October 27, 2006 3 min read
Sally McNamara
Sally McNamara

Sally McNamara is a Senior Policy Analyst in European Affairs.

EDUCATION NOTEBOOK: 
The Bush Education Agenda: Then and Now

October 27, 2006

Five years can feel like a lifetime in politics, where momentum can be a stronger force than gravity. For the Bush Administration, five years invested in implementing and defending No Child Left Behind has created a sense of ownership over all aspects of a law that was the result of heavy negotiations.  This was apparent in Education Secretary Margaret Spelling's recent comment that the law needs few changes in its reauthorization. But compared to the original education plan President Bush offered in 2001, the current No Child Left Behind falls short of the Administration's goals.  

The Bush Administration unveiled its education reform plan shortly after Inauguration in 2001. (The Department of Education has an archive of the original 28-page proposal here.)  

However, the No Child Left Behind legislation that President Bush signed into law in January 2002 looked very different from the proposal he submitted to Congress in 2001. Sen. Edward Kennedy (D-MA) and Rep. George Miller (D-CA), among others, clearly made their mark on the legislation. 

The President's plan was built on four pillars: strong accountability for results, research-proven methods, flexibility and local control, and parental choice. On flexibility and parental choice, NCLB bears little resemblance to the President's original proposal. 

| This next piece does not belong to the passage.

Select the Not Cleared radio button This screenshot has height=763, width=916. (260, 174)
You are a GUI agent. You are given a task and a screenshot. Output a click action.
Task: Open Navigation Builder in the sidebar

Bush's plan would have let low-income students attending poor-performing public schools use their share of Title I funding as a scholarship to attend private school. This would have been a significant expansion of parental choice.  

But Congress stripped out the private school choice component early in the legislative process. At the signing ceremony in 2002, a weakened public school transfer option and a modest after-school tutoring program were all that remained of the President's broad choice proposals.  

After nearly five years, NCLB's modest school choice provisions are helping few children. According to the Department of Education, only 1 percent of the 3.9 million students who are eligible actually participated in public school choice in the 2003-2004 school year. Only 17 percent of eligible students took advantage of the after-school tutoring option.  

As with school choice, Congress also scrapped the Bush Administration's proposal to give states and school districts greater flexibility and control. The President's proposal would have created a "charter state" option for "states and districts committed to accountability and reform." This would have allowed participating states and districts to enter into five-year agreements with the Secretary of Education to free them from certain program requirements while still holding schools accountable for performance. After Congress finished its work, all that was left was a modest provision to grant states and school districts limited flexibility in transferring funds between existing federal programs.  

Last week, President Bush said that reauthorization of No Child Left Behind will be a "top priority" for his Administration. He signaled that restoring some part of the private school choice component would be one objective of reauthorization. Unfortunately, President Bush didn't mention among his priorities a charter state option and restored state and local control.  

In 2007 and beyond, a charter state option will be more feasible, politically, than a national voucher proposal, and it would be better policy. Support for restoring state and local control has grown across the political spectrum under NCLB. Governors and state lawmakers who have criticized the federal government's heavy hand in education should be attracted to the idea of a charter state option.  

The charter state idea ties into school choice, too. School choice backers like President Bush should recognize that shifting power back to the state and local levels would open the door to expanded parental choice in education. State and local school choice efforts have proven more successful than the limited choice that No Child Left Behind allows.  

Reauthorization will give President Bush a second chance to reform federal education policy. The Administration should start by taking a step back from today's No Child Left Behind and remembering the principles it hoped to advance in the first place. 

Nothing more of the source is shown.